[ClusterLabs] Two-Node OCFS2 cluster keep rebooting each other

Jonathan Vargas jonathan.vargas at alkaid.cr
Wed Jun 10 01:19:48 EDT 2015

Thanks Andrei, Digimer.

I see. Since I need to address this discussion to a definitive solution, I
am sharing you a diagram of how we are designing this HA architecture, to
clarify the problem we are trying to solve:


The first layer, Load Balancer; and the third later, Database, are both
already setup. The Load Balancer cluster uses only an VIP resource, while
Database cluster uses DRBD+VIP resources. They are on production and work
fine, test passed :-)

Now we are handling the Web Server layer, which I am discussing with
experts like you. These servers require to be all active and see the same
data for read & write, as quickly as possible, mainly reads.

*So, If we stay with OCFS2: *Since we need to protect the service
availability and keep most of nodes up, what choices do I have to avoid
reboots on both Web nodes caused by a split-brain situation when one of
them is disconnected from network?

Correct me if I'm wrong:

*1. Redundant Channel:* This is pretty difficult, since we would have to
add two new physical netword cards to the virtual machine hosts, and that
changes network configuration a lot in the virtualization platform.

*2. Three Node Cluster:* This is possible, but it will consume more
resources. We can have it only for cluster communication though, not for
web processing, that will decrease load.

*3. Disable Fencing:* You said this should not happen at all if we use a
shared disk like OCFS. So I am discarding it.

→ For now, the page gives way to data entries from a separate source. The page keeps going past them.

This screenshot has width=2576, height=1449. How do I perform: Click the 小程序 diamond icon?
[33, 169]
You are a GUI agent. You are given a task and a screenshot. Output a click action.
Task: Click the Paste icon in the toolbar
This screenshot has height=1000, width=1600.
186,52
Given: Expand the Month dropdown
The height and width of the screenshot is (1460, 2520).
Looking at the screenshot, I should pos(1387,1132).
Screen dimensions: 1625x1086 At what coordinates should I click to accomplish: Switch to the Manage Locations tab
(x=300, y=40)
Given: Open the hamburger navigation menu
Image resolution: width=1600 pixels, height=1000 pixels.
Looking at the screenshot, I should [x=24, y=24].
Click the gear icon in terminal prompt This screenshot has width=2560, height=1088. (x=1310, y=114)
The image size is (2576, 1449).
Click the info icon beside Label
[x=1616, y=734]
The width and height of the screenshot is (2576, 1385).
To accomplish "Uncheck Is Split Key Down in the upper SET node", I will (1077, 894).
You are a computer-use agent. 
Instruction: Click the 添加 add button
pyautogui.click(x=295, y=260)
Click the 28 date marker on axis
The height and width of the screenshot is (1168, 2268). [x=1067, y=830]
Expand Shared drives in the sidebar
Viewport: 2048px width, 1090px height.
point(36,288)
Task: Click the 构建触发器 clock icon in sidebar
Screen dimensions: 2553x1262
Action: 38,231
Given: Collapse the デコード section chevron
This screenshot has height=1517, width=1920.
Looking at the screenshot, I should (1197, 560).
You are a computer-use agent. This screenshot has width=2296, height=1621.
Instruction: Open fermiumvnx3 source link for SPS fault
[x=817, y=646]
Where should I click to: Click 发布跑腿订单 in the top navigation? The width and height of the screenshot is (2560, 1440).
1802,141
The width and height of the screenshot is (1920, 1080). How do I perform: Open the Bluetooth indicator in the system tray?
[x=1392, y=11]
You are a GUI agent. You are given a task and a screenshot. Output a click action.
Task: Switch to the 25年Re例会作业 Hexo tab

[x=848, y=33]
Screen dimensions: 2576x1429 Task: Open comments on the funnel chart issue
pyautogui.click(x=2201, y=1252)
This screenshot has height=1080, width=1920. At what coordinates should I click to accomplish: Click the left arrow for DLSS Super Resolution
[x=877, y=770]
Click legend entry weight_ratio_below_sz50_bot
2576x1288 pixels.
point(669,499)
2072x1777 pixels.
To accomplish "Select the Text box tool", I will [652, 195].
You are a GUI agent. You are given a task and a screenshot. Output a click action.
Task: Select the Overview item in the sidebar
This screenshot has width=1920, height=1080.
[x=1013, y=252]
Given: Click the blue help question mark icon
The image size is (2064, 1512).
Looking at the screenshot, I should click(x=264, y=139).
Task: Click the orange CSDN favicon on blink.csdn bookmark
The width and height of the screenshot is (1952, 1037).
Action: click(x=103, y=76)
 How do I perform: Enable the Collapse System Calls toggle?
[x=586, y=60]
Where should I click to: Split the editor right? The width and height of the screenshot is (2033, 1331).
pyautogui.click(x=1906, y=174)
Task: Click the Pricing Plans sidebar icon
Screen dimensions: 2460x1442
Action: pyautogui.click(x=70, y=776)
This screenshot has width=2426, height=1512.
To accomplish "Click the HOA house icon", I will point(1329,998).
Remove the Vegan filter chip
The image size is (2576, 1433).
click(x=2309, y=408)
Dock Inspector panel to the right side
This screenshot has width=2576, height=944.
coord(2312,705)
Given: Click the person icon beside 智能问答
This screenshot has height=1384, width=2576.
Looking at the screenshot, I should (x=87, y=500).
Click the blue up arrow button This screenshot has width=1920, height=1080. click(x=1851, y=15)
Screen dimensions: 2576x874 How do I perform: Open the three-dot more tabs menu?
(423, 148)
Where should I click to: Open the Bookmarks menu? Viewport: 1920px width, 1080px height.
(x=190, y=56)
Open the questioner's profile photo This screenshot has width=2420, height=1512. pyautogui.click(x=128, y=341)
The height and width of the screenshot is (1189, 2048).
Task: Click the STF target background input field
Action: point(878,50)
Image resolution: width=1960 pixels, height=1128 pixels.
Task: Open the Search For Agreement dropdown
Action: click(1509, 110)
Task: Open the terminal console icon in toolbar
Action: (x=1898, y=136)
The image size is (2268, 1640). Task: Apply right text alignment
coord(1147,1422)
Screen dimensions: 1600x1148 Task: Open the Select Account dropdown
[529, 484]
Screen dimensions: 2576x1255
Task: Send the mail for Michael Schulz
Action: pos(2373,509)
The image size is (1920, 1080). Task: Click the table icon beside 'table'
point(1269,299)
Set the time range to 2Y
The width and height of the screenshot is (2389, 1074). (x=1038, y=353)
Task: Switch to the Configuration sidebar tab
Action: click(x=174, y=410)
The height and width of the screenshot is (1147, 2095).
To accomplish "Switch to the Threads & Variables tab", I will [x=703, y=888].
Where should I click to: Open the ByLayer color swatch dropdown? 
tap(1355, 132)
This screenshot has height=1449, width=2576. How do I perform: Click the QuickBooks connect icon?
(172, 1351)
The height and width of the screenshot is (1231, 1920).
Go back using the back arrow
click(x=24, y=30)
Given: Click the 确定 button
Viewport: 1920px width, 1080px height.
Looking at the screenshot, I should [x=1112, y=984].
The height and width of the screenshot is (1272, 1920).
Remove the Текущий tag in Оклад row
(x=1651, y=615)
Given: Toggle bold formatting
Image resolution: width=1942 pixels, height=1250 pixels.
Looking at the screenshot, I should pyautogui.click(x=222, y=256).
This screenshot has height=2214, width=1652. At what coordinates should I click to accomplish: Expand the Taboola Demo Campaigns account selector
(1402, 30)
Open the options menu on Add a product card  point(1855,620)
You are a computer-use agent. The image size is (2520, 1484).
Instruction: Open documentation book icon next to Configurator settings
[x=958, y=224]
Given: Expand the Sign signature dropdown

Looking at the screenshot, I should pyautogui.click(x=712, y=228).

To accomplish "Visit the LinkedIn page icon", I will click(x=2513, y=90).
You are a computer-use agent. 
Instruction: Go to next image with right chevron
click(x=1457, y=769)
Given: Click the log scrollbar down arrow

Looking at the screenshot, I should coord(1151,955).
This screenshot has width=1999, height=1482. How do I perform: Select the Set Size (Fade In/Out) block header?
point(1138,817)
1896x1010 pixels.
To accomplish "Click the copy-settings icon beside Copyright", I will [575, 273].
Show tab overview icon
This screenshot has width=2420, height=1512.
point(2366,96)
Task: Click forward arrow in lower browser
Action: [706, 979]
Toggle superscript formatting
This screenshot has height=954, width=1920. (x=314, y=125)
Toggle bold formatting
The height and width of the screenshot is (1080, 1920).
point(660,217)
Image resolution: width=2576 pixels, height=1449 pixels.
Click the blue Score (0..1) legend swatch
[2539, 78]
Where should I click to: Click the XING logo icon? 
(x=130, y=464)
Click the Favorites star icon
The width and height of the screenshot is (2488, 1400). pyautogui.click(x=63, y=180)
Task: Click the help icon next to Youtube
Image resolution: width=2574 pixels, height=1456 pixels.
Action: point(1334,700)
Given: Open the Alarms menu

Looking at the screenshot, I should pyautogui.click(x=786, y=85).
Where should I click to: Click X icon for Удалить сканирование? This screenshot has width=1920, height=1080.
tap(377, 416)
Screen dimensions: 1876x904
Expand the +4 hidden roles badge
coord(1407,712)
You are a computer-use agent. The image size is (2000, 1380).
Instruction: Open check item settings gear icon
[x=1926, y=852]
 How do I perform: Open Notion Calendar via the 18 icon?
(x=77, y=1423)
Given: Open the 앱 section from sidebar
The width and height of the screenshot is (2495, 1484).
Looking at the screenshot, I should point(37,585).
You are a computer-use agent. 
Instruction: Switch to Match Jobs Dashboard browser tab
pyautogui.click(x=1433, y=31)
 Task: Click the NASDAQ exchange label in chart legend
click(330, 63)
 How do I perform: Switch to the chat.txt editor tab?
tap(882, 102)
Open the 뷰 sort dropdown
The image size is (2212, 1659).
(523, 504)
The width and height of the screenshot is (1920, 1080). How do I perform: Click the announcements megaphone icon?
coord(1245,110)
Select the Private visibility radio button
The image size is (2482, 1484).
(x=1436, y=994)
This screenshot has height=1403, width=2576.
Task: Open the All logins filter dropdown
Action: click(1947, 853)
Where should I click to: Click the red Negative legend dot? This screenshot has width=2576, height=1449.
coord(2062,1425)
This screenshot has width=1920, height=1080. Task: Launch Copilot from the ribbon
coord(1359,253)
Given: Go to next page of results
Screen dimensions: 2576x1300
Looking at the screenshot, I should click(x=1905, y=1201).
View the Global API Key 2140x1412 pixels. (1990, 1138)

*4. Use NFS: *Yes, this will cause a SPoF, and to solve it we would have to
setup another cluster with DRBD as described here
and add more infrastructure resources, or do we can setup NFS over OCFS2?

Thanks in advance.

2015-06-09 22:03 GMT-06:00 Andrei Borzenkov <arvidjaar at gmail.com>:

> В Tue, 9 Jun 2015 21:53:41 -0600
> Jonathan Vargas <jonathan.vargas at alkaid.cr> пишет:
> > Thanks,
> >
> > Those nodes do not need coordination between them. They have been working
> > so far until now without HA and OCFS2. A load balancer distributes the
> > requests between both nodes, they do not know about the existence of each
> > other.
> >
> > However, they do require shared storage to work with the same data.
> Before
> > setting up the OCFS2 cluster, we have been syncing disks using rsync, but
> > it syncs each minute, not real time.
> >
> > So, our requirement would depend on OCFS2, and it works, but not of an HA
> > and stonith setup I think. I see no way how it could add value to the
> > required solution. Or it does?
> >
> You need coordination between nodes on write and even if you mount your
> system read-only you still have at least boot time journal replay. So
> no, your nodes cannot free run.
> You probably want to use NFS for this.